Thanatopsis in Paris, TN
In March I traveled to Tennessee for my grandmother’s funeral. This journey involved convening with my immediate family in Nashville before continuing on for the funeral itself in the town of Paris, TN.
I previously wrote gushingly (and verbosely) about Wim Wenders’ Paris, Texas after seeing the film for the first time. The film’s evocative imagery and thematic depth profoundly moved me, but it also struck a particular personal resonance due to my own history with Paris, TN. Like the titular Texas town of Wenders’ film Paris, TN also bears nomenclatural relation with a more famous namesake. The Parisian connection is played up by iconographic allusions throughout the Tennessee town.
In the film, the character of Travis is preoccupied with the town of Paris, TX in part because he believes that he was conceived there, that the place represents the point of origin for his entire existence. Travis also remarks upon the significance of his having been named there by his parents, and there is a throughline in the film relating to the power of naming to fix identity and direct destiny. Paris, TN has played a similar role in my own biography as the place my progenitors hailed from as well as the source for my given and family names. The town thus held special fascination for me growing up by representing both geographic and nomenclatural points of origin for my sense of self.
Paris, TN has always existed as a realm of ghosts in my life, a point of convergence between the land of the living and domain of the dead. This stems in part from its status as a quasi-mythic location in my personal history, a place that was unknown to me but featured prominently in family stories in which I heard my relatives give intimate accounts of people I had never met. It was also the location of family burial plots, a place I seemed to only visit for the purposes of attending a funeral or holding vigil at a gravesite. When I was younger I mostly reckoned Paris as the place where I saw my own name engraved on tombstones.
Paris still is this place, of course, as this most recent visit attested. It is still the place of small hillside cemeteries where I contemplate the grave markers of my forebearers amidst a backdrop of industrial pork processing plants. It is a place for reconnecting with the past, both personal and otherwise. I’ve obviously traveled to Paris for funerals on prior occasions but on this visit my family and I lingered a while after to visit other sites in the town. I’d always known that my southern family roots had instilled in me an abiding love for fried catfish, but I didn’t know how prominently catfish were featured in landmarks and other iconography around Paris, or that the town bills itself as home of the world’s largest fish fry. I also learned about Grove’s Tasteless Chill Tonic, and its outsized role in the area’s economic history.
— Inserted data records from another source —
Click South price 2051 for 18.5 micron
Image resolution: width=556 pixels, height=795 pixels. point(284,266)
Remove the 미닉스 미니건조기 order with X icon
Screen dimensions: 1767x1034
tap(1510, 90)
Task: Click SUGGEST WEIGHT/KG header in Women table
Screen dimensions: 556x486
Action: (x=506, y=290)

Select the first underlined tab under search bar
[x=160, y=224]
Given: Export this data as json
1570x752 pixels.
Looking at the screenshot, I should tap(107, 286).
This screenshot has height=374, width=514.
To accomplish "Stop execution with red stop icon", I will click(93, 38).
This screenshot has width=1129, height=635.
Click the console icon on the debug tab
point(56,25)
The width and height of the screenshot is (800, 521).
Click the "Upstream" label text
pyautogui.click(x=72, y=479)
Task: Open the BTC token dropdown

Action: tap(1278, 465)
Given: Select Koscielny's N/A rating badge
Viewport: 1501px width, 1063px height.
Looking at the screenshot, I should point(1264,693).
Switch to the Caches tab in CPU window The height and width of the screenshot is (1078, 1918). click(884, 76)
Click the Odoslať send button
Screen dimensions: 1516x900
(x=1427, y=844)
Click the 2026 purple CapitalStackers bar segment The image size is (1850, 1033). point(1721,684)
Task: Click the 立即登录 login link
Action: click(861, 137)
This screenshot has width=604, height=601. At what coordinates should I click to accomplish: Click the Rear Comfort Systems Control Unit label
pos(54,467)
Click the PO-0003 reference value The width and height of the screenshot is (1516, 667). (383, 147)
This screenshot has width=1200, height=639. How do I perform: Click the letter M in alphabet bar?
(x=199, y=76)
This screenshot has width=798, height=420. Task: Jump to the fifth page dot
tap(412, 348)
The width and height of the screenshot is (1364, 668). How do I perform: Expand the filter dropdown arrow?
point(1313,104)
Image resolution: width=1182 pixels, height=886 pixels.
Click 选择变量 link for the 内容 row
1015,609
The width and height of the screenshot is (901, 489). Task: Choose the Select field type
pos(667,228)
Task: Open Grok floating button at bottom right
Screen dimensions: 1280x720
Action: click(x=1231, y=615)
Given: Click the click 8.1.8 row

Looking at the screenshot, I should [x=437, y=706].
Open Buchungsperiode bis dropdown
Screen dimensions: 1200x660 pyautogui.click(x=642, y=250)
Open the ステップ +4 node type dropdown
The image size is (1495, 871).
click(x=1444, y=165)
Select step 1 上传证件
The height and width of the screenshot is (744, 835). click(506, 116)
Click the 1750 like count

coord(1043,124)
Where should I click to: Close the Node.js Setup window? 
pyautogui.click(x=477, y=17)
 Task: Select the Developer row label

The eulogies at my grandmother’s service reminded me of all the countless threads that make up the tapestry of a person’s life, and provided me with a poignant recollection that I come from a lineage of teachers and preachers, a recognition that broadened my typically myopic perspective on the daily travails of my professional work to a more encompassing sense of purpose and human endeavor. Of course, this lineage is not exclusively constituted by teachers or preachers but includes also farmers, butchers, and mail carriers, amongst other occupations. I’m grateful for a place (and the attendant times) that provides a space for such reflection and introspection, and thankful in particular that in Paris, TN the landmarks of my family history are not found solely in graveyards.